▸ **What is needed**
Set down each line from the line holding "Open the Retrospective report" to the last line of the entries below, exactly, with both ends included and without pictures.

▸ **Material to process**
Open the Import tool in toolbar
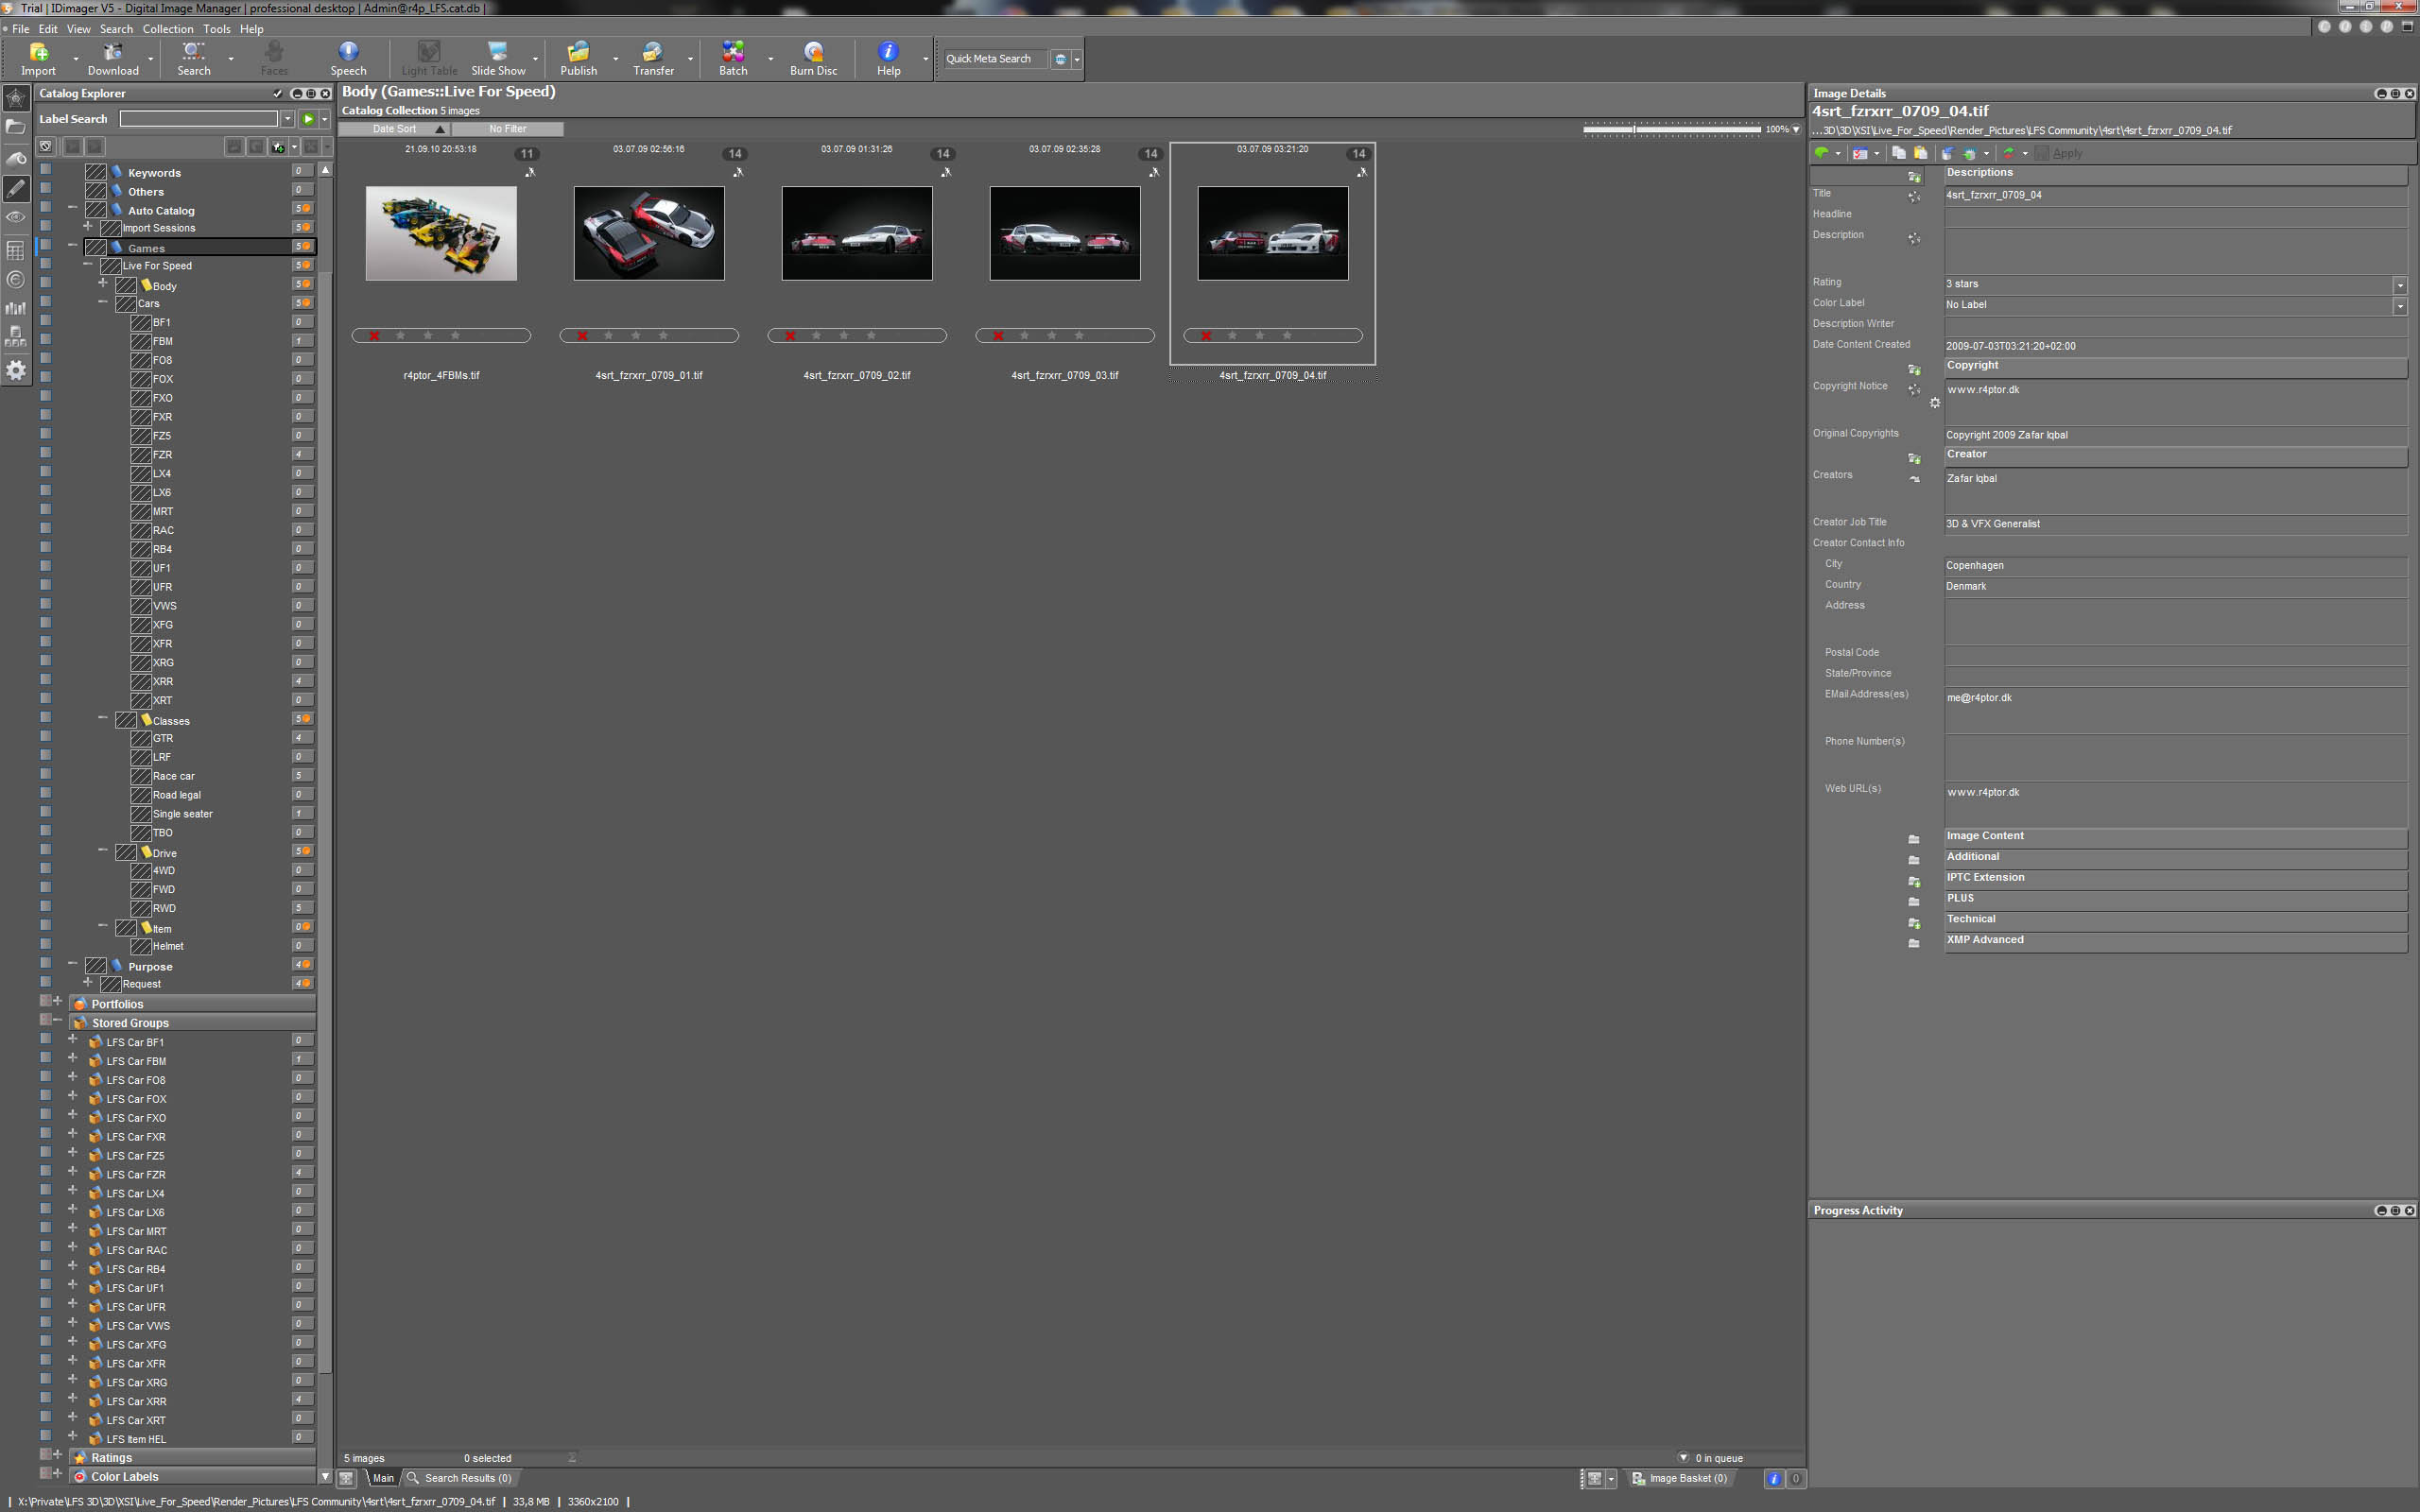 point(38,58)
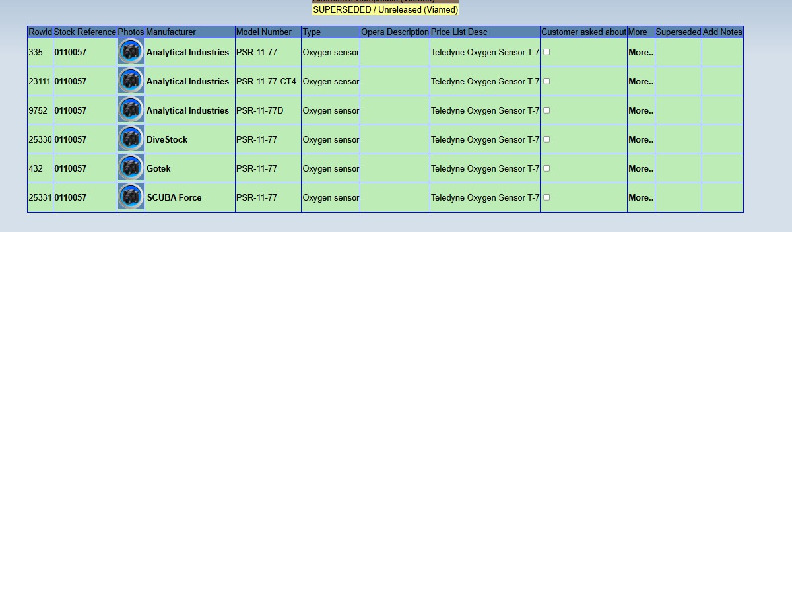Select the Stock Reference column header

85,32
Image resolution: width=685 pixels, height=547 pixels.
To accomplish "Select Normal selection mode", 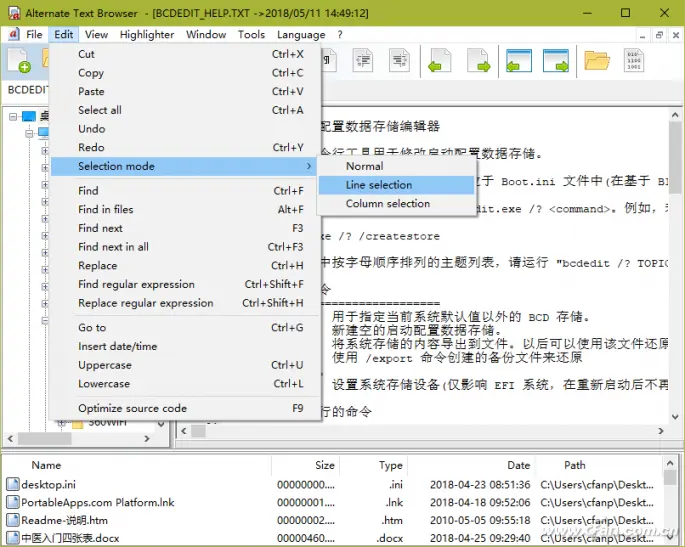I will (x=364, y=166).
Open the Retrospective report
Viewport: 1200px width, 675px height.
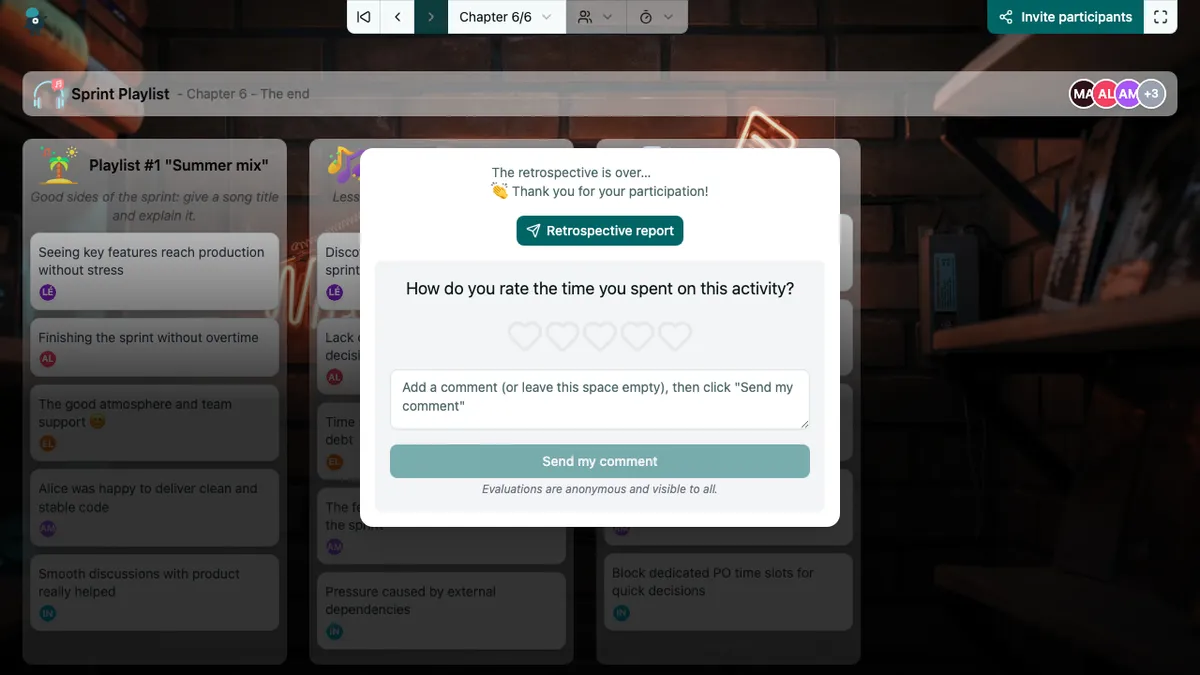point(600,230)
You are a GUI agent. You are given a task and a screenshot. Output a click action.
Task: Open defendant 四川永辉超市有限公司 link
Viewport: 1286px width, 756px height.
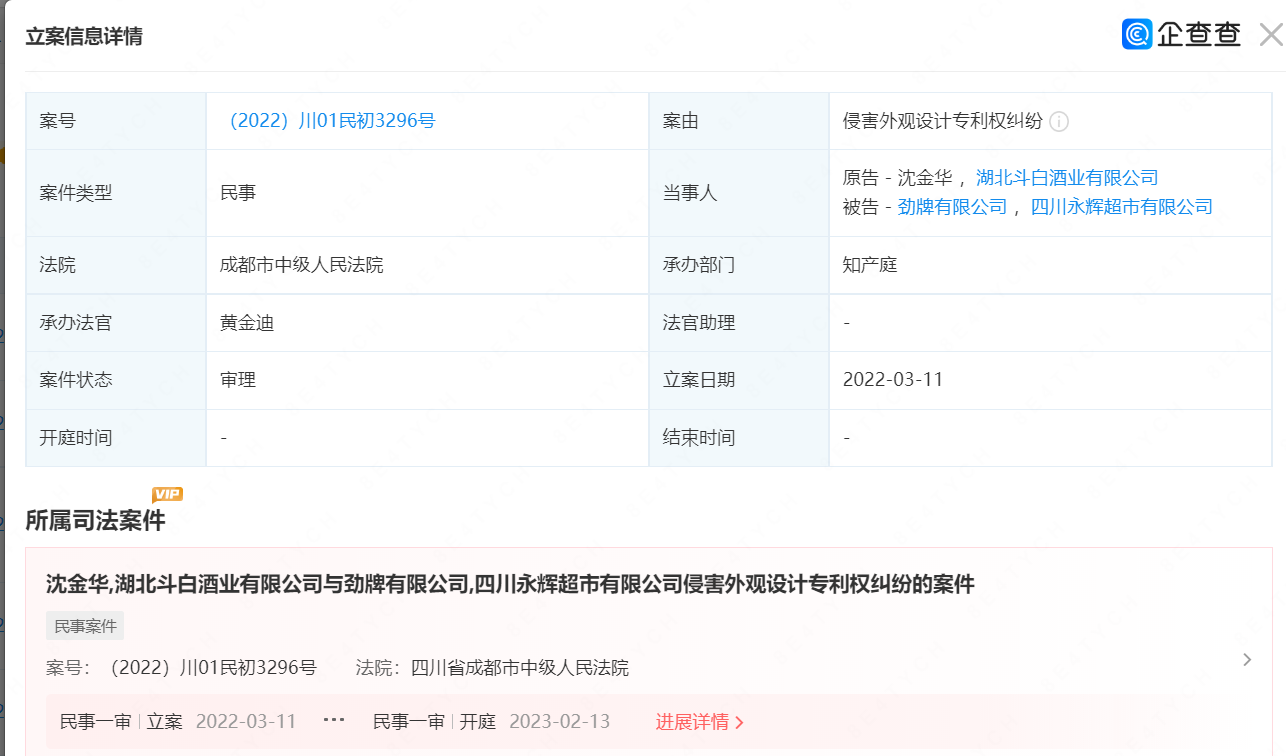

▸ **Your solution**
Open the Retrospective report
Viewport: 1200px width, 675px height.
point(600,230)
You are a GUI agent. You are given a task and a screenshot. Output a click action.
Task: Open defendant 四川永辉超市有限公司 link
Viewport: 1286px width, 756px height.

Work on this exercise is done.